--- TEXT UNDER STUDY ---

RUSSIA, UKRAINE AND THE WEST: HOW DO YOU SOLVE A PROBLEM LIKE VLADIMIR?
Author: Ian Bond, director of foreign policy at the Centre for European Reform
Vladimir Putin is threatening Ukraine again. The West so far lacks a unified and effective way of dealing with this and other challenges from Russia.
In recent weeks fighting has surged in the Donbas region of eastern Ukraine. Ukrainian casualties have increased along the line of contact between Ukrainian government-controlled territory and the parts of region under the control of Russian puppet regimes. As before they invaded in 2014, Russian regular forces are poised near the Ukrainian border. Open source intelligence shows that some units have redeployed to Ukraine’s north-eastern border from bases much further east. At least part of the 76th Air Assault Division, which took part in the 2014 invasion of eastern Ukraine, has moved from near Russia’s border with the Baltic States to Crimea. The Russian defence ministry has also announced that it is moving amphibious vessels from the Caspian to the Black Sea, supposedly for exercises. What is Russian president Vladimir Putin up to, and what should the EU and NATO do about it?

---

LIST OF TASKS –
• A. In the Russia and Ukraine article, which places does the text give as points that Russian units or vessels are moving from or to? List each one.
• B. Can you proceed with the article on Russia, Ukraine and the West, picking up after its final sentence?

--- DATA EXTRACT ---

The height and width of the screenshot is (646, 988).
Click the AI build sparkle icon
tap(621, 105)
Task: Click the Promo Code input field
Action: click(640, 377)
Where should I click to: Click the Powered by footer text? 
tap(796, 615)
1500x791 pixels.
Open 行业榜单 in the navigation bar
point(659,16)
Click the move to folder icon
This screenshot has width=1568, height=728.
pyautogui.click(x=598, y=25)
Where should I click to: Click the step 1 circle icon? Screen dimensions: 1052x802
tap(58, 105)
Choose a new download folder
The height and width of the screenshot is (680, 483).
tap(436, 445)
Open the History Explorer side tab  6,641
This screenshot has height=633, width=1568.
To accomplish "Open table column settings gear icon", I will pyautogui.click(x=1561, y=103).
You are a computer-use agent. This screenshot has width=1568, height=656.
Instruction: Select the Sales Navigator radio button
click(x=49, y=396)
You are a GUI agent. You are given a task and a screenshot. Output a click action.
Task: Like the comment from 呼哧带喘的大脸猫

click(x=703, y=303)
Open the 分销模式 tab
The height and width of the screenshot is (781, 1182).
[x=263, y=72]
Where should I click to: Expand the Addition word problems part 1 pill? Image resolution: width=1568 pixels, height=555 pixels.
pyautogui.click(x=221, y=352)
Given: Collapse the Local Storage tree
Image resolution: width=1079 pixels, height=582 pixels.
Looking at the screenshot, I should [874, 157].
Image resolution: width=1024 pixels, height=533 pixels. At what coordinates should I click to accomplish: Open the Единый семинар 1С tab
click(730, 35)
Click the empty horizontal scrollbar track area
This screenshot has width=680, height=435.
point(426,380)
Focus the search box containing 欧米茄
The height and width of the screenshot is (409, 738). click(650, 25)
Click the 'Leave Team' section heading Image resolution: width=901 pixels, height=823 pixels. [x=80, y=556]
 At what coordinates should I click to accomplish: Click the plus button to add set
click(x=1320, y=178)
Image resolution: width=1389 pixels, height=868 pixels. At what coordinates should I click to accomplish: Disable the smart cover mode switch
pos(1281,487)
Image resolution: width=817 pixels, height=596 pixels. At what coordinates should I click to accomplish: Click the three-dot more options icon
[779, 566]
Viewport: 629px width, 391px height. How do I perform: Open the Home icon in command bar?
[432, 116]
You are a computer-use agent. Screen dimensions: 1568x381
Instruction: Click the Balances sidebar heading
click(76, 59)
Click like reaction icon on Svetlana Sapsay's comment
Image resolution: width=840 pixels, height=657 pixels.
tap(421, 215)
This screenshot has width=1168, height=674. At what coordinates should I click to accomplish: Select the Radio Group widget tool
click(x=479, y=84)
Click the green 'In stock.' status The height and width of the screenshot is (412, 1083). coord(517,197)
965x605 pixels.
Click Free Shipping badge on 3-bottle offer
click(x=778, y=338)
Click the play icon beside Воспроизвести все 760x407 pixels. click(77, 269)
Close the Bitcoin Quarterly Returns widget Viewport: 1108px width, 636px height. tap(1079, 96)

---

ANSWERS TO THIS EXERCISE –
• A.
- Bases much further east
- Ukraine's north-eastern border
- Near Russia's border with the Baltic States
- Crimea
- The Caspian
- The Black Sea

• B.
Russia will hold parliamentary elections in September. They will not be free or fair, but President Vladimir Putin needs the results to have a veneer of credibility in order to avoid the kind of protests that took place after blatantly rigged parliamentary elections in 2011. Things have not gone well for him domestically, however, since the Russian constitution was amended last year to allow him to stay in power until 2036. Russia’s excess death rate during the COVID-19 pandemic has been among the highest in the world. Growth forecasts for the next few years are anaemic, according to the IMF. Opinion polling shows that more Russians currently think Putin has been unsuccessful rather than successful in promoting economic development, raising living standards and fighting corruption. Protests against the detention of opposition leader and anti-corruption campaigner Alexei Navalny in January were the largest in almost a decade, and took place in almost 200 cities across Russia. And in neighbouring Belarus, President Alyaksandr Lukashenka, in power since 1994, has struggled to re-impose control after a rigged election in August 2020 – an unwelcome precedent for Putin. Perhaps that explains why he is turning to old stratagems, cracking down on the opposition at home and creating distractions abroad: he hopes to silence critics, create a burst of patriotic support and secure the election outcome he wants.
The manoeuvres around Ukraine may only be intended to apply psychological pressure to President Volodymyr Zelenskyy and underline his country’s vulnerability. One independent Russian military analyst says that until mid-May the ground in the Donbas will be too wet for major armoured advances. There is also a suggestion that the helicopters and aircraft needed for an airborne assault are still absent from Crimea – signs that no attack is imminent.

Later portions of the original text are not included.